Each week, The FADER staff rounds up the songs we can’t get enough of. Here they are, in no particular order.

It’s hard to imagine Kevin Gates was ever the drug-addled, depressed soldier of his Luca Brasi Story era. As his star has grown in recent years, he’s only blossomed under the glare of the spotlight; “Yes Lawd,” the opening track from his surprise album Only The Generals Part II, is final-boss music that lobs blow after relentless blow against all comers.

The lines “Fuck being good, now I’m a bad bitch” were a defiant fusillade in Megan Thee Stallion’s hands, but Yaya Bey’s interpolation is a smokey and soulful dismissal.

As a rapper capable of transmuting the Black American experience into a nimble, head-nodding lyricism, J.I.D. is one of his generation’s most capable. “Skegee” is an indictment of systemic racism using the Tuskegee Syphilis Study as a background for the current day, where struggles are plentiful and breakout exceptions are close to impossible. “And you can shoot a million Js, you’ll prolly never be Jordan,” he raps. “Nigga ran for a million yards, you still forty acres short.”

Novelist released three EPs on his own label last year, and thankfully the grime MC shows no signs of stopping. The menacing “Wagwan” has the air and energy of a particularly kinetic freestyle, though Novelist always sounds like he’s sitting on a throne with his feet up.

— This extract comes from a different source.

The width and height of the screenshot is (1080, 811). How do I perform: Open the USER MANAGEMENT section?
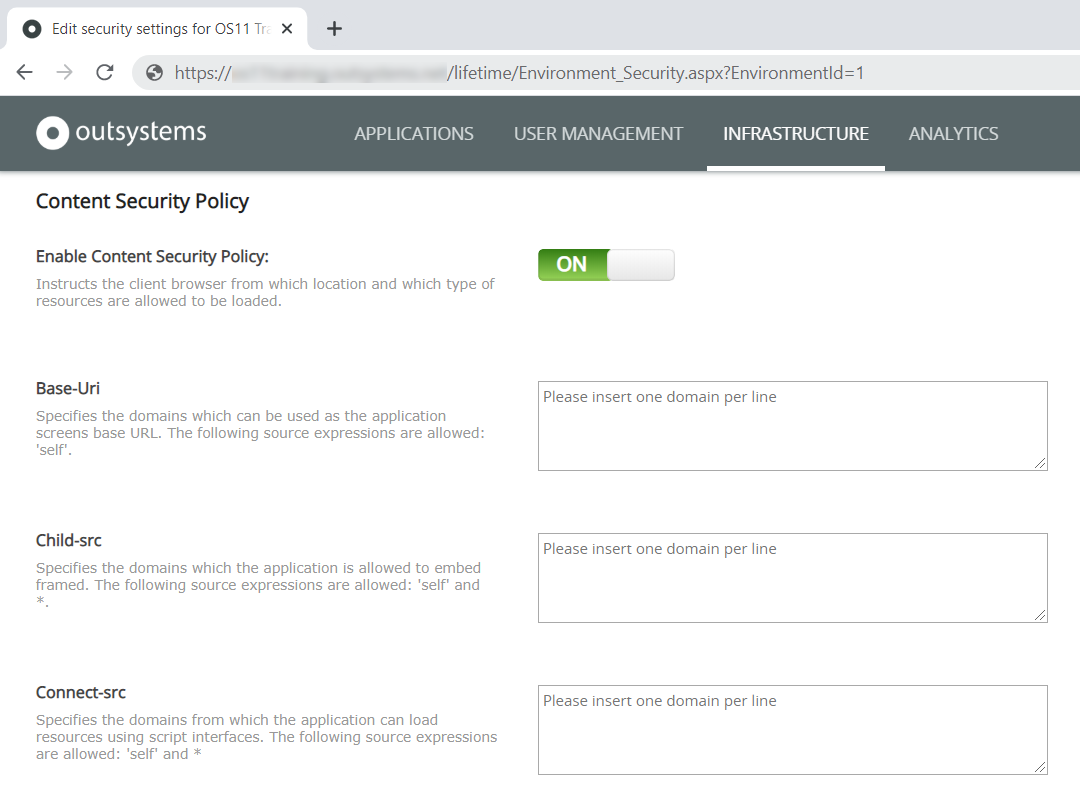coord(598,133)
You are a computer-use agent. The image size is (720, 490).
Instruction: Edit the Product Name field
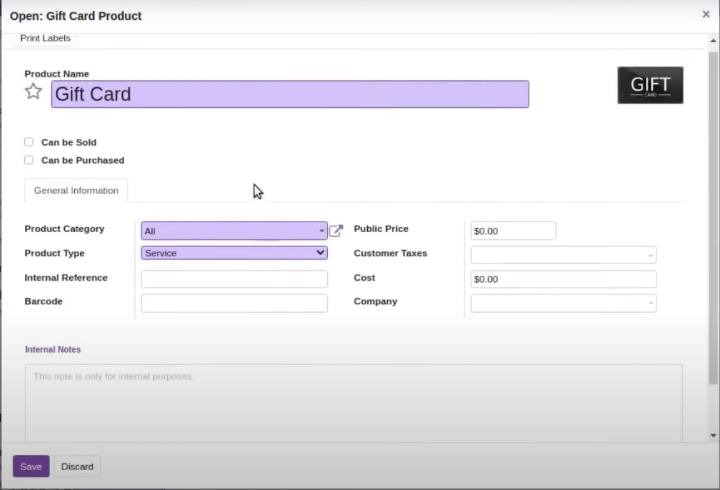(290, 94)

I’m totally here for Smerz’s ambitious and elaborate exploration of pop music. “Flashing” mines Aaliyah’s vocal melodies and places them next to yawning, haunted synths straight out of a Mica Levi soundtrack.

Before his death in 2016, Alan Vega and his band Suicide influenced genres from underground goth-rock to stadium-conquering synth-pop — I’d even consider an argument for Vega as a godfather of the brooding corners of SoundCloud rap. On April 23, Sacred Bones will release the lost Vega album Mutator, and “Nike Soldier” creates a thick tension with menacing arpeggios and Vega’s iconic, snake-handling vocal presence.

If Aphex Twin, Yellow Magic Orchestra, and The Human League dropped a collaborative single, it might turn out like the refreshing synthpop pinball of Kero Kero Bonito’s latest.

The original version of “C’est parce” was a kooky electronic pop track with strong Kraftwerk vibes, but when you enlist an artist with a vision as singular as Jlin’s, you can expect a drasic reinvention. The vocals are chopped into the same stuttery oblivion as the kick drums, though some aspects of the original melody are still present, lending a surprisingly gentle touch to the experimental producer’s angular compositions.

“I never cry watching pigs die.” Tell us how you really feel, Show Me The Body. The New York City group are protecting the reputation of their frenzied hardcore music by serving up another blast of unapologetic confrontation.

The concluding track on Mr. Eazi’s new EP strikes the kind of naturally breezy, carefree tone a lot of music struggles to capture these days. That sweet and funky guitar line will be ringing in your head after the last note fades.